Now, Lets write code to continue investigating properties of the data.

Bike-share systems are designed for riders to take short trips. Most of the time, users are allowed to take trips of 30 minutes or less with no additional charges, with overage charges made for trips of longer than that duration.

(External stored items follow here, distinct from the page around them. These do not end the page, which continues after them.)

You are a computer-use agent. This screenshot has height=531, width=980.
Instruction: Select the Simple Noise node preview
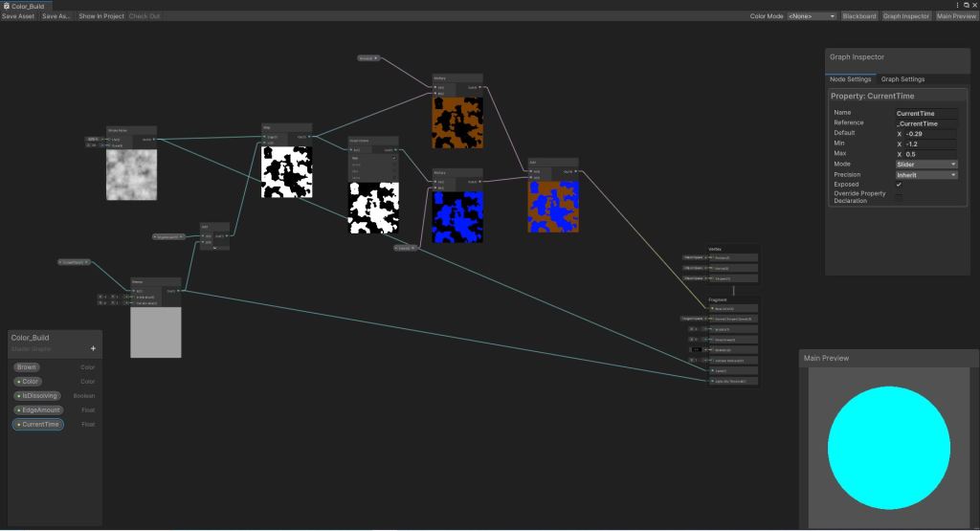131,175
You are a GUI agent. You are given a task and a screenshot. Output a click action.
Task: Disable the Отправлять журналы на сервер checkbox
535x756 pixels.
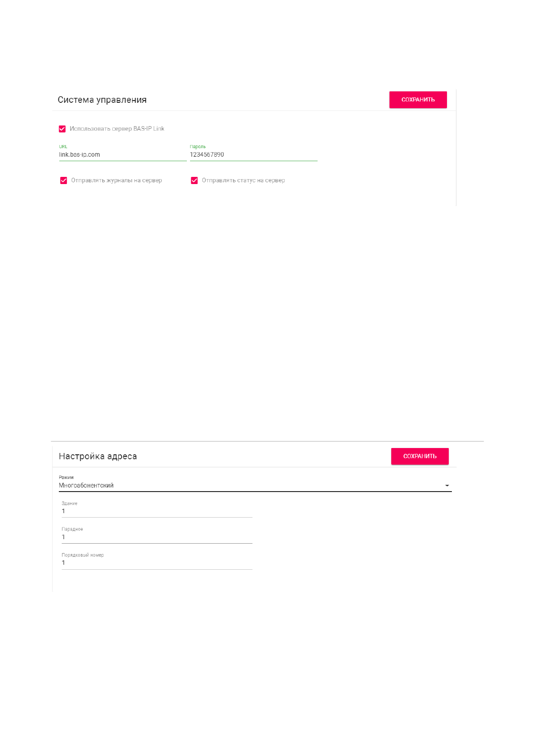pos(64,180)

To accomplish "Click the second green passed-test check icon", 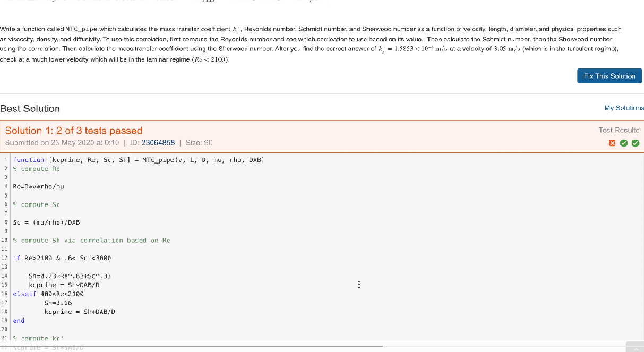I will click(636, 143).
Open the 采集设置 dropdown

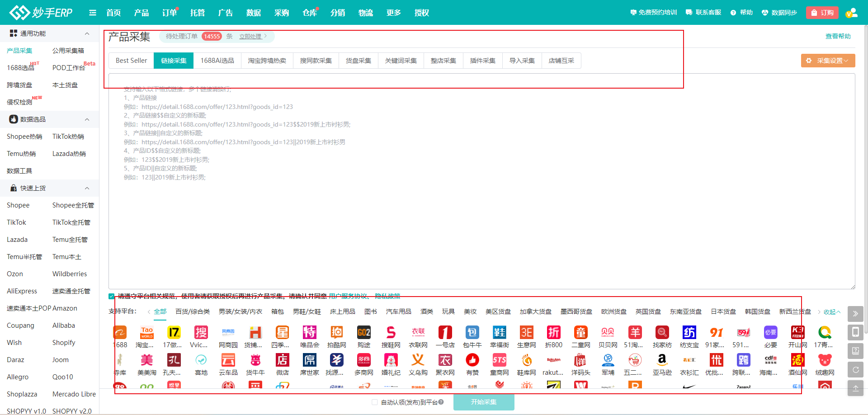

  1. What is the average trip length for each city?
  2. What proportion of rides made in each city are longer than 30 minutes?
In [28]:
#1

def trip_length(filename):
    total_trip = 0
    number_of_trip = 0
    Avg = 0
    with open(filename,'r') as f:
        trip_reader = csv.DictReader(f, delimiter=",")
        for row in trip_reader:
            number_of_trip += 1
            #print(row['duration'])
            total_trip += float(row['duration'])
        Avg = total_trip / number_of_trip
        return Avg

def avg_length(avg):
    data_files_n = './data/NYC-2016-Summary.csv'
    data_files_c =  './data/Chicago-2016-Summary.csv'
    data_files_w =  './data/Washington-2016-Summary.csv'
    data = './examples/BayArea-Y3-Summary.csv'
    
    chicago = trip_length(data_files_c)
    nyc = trip_length(data_files_n)
    washington = trip_length(data_files_w)
    d = trip_length(data)
    
    print('The Average trip length of Chicago: {} minutes'.format(round(chicago,0)))
    print('The Average trip length of nyc: {} minutes'.format(round(nyc,0)))
    print('The Average trip length of washington: {} minutes'.format(round(washington,0)))
    
    #print('The Average trip length of bayarea: {} minutes'.format(round(d,0)))
    
    
avg_length(data_file)
The Average trip length of Chicago: 17.0 minutes
The Average trip length of nyc: 16.0 minutes
The Average trip length of washington: 19.0 minutes
In [29]:
#2
def prop_duration(filename):
    count = 0
    with open(filename,'r') as f:
        trip_reader = csv.DictReader(f, delimiter=",")
        for row in trip_reader:
            if float(row['duration']) > 30:
                count += 1
        return count
        
def prop_length(propotion):
    
    
    data_files_n = './data/NYC-2016-Summary.csv'
    data_files_c =  './data/Chicago-2016-Summary.csv'
    data_files_w =  './data/Washington-2016-Summary.csv'
    data = './examples/BayArea-Y3-Summary.csv'
    
    total_trip_chicago = trips_cities(data_files_c)
    total_trip_nyc = trips_cities(data_files_n)
    total_trip_washington = trips_cities(data_files_w)
    
    
    dur_chicago = prop_duration(data_files_c)
    dur_nyc = prop_duration(data_files_n)
    dur_washington = prop_duration(data_files_w)
    
    chicago = (dur_chicago / total_trip_chicago) 
    nyc = (dur_nyc / total_trip_nyc) 
    washington = (dur_washington / total_trip_washington)
    
    print('The propotion of Chicago: {} '.format(round(chicago,2)))
    print('The propotion of nyc: {} '.format(round(nyc,2)))
    print('The propotion of washington: {} '.format(round(washington,2)))
    
prop_length(data_file)
The propotion of Chicago: 0.08 
The propotion of nyc: 0.07 
The propotion of washington: 0.11 

Let's Dig deeper into the question of trip duration based on ridership.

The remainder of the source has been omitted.